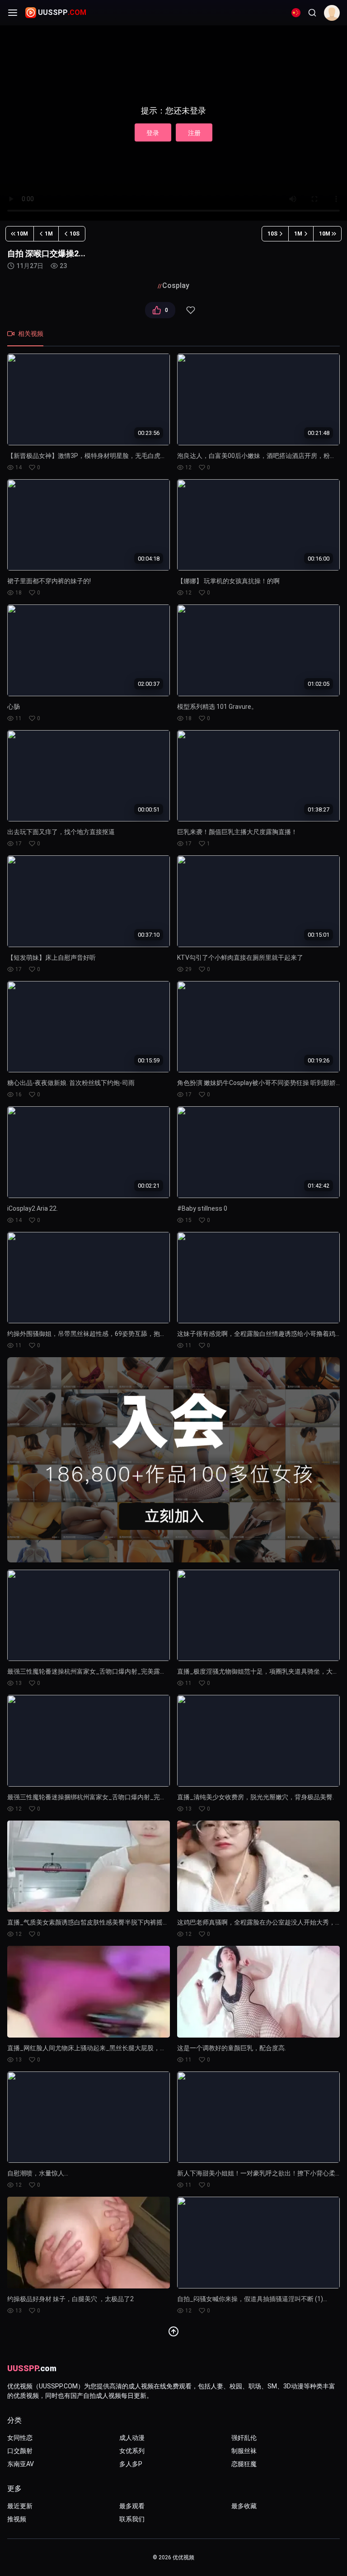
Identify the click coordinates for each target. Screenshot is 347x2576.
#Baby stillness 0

==*==

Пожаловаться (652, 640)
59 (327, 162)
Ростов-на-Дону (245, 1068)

==*==

BRIEF> Could you set down, word for word, only the lines above from the line with "Identify the click" to the line with "#Baby stillness 0", including both?

RESULT FOR THIS TASK>
Identify the click coordinates for each target. Screenshot is 347x2576.
#Baby stillness 0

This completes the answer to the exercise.